** Begin PAGE EXTRACT **
The Management Agreement between Barramundi and Fisher Funds details permitted investments. Financial instruments currently recognised in the financial statements also comprise cash and cash equivalents, forward foreign exchange contracts, trade and other receivables and trade and other payables.
Capital Risk Management
The company’s objective when managing capital (share capital, reserves and borrowings, if any) is to prudently manage shareholder capital.
In order to maintain or adjust the capital structure, the company may adjust the amount of dividends paid to shareholders, return capital to shareholders, undertake share buybacks, issue new shares and make borrowings in the short term.
The company was not subject to any externally imposed capital requirements during the year.
In August 2009, the company announced a long term distribution policy of paying out 2% of average net asset value each quarter which continues to apply.
Market Risk
All equity investments present a risk of loss of capital, often due to factors beyond the company’s control such as competition, regulatory changes, commodity price changes and changes in general economic climates domestically and internationally. The Manager moderates this risk through careful stock selection and diversification, daily monitoring of the market positions and regular reporting to the Board of Directors. In addition, the Manager has to meet the criteria of authorised investments within the prudential limits defined in the Management Agreement.
** End PAGE EXTRACT **
** Begin SUPPLIED ENTRIES **
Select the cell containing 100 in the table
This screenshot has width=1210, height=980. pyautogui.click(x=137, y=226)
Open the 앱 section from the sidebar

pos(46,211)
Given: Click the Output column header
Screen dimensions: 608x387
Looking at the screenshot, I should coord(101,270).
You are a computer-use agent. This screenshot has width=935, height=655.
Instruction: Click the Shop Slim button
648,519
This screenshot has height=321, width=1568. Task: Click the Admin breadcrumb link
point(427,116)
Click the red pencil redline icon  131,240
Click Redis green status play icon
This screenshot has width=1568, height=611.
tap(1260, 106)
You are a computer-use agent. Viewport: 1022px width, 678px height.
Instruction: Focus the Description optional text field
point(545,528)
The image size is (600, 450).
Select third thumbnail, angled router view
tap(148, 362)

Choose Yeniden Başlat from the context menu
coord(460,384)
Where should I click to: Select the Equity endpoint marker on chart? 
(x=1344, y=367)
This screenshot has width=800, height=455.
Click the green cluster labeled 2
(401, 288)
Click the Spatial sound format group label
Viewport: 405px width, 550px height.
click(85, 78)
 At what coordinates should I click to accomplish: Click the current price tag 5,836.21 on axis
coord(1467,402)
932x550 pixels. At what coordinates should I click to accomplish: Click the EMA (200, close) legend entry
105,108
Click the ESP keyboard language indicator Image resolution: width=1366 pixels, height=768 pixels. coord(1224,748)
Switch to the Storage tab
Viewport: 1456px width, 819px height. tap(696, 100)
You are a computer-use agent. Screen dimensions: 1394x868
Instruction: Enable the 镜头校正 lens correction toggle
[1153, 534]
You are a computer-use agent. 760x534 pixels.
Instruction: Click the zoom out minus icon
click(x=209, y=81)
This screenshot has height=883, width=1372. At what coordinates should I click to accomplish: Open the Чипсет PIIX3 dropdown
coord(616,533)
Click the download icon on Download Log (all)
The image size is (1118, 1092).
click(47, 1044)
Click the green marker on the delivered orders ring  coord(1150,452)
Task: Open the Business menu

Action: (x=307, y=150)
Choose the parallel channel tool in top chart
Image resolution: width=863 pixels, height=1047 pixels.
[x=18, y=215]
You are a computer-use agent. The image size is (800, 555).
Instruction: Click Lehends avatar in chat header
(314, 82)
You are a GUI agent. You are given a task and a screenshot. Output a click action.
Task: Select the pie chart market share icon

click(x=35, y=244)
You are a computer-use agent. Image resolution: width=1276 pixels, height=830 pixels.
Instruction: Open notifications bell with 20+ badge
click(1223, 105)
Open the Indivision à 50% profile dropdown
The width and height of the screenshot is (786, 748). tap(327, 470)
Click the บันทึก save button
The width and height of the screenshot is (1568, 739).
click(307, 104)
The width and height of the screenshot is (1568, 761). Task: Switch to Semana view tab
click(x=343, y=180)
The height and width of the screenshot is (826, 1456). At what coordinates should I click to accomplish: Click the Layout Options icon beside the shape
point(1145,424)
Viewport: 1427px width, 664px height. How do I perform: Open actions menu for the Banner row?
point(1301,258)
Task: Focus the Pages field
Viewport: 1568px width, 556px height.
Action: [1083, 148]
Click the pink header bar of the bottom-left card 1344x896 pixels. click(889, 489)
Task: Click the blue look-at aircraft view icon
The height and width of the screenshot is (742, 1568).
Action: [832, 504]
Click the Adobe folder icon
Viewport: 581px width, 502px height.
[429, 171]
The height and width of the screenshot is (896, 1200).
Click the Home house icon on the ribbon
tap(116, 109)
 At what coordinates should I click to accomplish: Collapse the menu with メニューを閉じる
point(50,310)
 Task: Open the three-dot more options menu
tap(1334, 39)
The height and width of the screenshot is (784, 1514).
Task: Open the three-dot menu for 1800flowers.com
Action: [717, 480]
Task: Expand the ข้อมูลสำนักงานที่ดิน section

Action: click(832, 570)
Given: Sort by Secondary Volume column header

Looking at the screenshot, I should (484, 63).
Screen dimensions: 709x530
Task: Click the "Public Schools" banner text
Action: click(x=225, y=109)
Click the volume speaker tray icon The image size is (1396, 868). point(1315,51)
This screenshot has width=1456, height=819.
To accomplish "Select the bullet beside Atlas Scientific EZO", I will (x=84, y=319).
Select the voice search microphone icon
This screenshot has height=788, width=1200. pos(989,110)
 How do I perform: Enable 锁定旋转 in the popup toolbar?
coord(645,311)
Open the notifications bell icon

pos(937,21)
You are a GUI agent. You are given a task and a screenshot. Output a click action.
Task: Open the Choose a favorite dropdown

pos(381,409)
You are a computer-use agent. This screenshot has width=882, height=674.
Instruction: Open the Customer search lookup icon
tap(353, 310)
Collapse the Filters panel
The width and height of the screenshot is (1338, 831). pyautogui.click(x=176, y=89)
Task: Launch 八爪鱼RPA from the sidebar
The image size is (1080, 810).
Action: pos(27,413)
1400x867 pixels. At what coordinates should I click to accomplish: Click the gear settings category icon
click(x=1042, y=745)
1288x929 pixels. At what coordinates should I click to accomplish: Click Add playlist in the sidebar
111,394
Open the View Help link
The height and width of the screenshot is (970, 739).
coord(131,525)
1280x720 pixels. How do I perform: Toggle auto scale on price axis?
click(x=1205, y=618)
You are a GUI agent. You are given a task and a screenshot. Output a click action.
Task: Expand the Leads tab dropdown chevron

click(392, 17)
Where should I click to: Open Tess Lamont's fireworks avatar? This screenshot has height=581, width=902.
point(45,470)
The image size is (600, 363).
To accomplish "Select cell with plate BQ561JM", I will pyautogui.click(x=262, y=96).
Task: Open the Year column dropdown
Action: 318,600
** End SUPPLIED ENTRIES **
- **EXERCISE AIM**
Summarize the passage on capital and market risk in two sentences.

- **RESPONSE**
The company aims to manage shareholder capital prudently and may adjust its capital structure through dividends, capital returns, share buybacks, new share issues and short-term borrowings, and its August 2009 policy of paying out 2% of average net asset value each quarter still applies. Because equity investments risk a loss of capital from factors beyond the company's control, the Manager moderates that risk through careful stock selection, diversification, daily monitoring and regular reporting to the Board, within the prudential limits set in the Management Agreement.